[WHAT IS BEING ASKED]
Start at the line holding "Open the print preview magnifier icon". Write out that line and each one after it to the end of the data, unchanged.

**** RECORDS PROVIDED

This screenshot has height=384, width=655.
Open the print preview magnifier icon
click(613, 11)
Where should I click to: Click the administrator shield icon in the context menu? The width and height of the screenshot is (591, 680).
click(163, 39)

********

[REPLY TO THE TASK]
Open the print preview magnifier icon
click(613, 11)
Where should I click to: Click the administrator shield icon in the context menu? The width and height of the screenshot is (591, 680).
click(163, 39)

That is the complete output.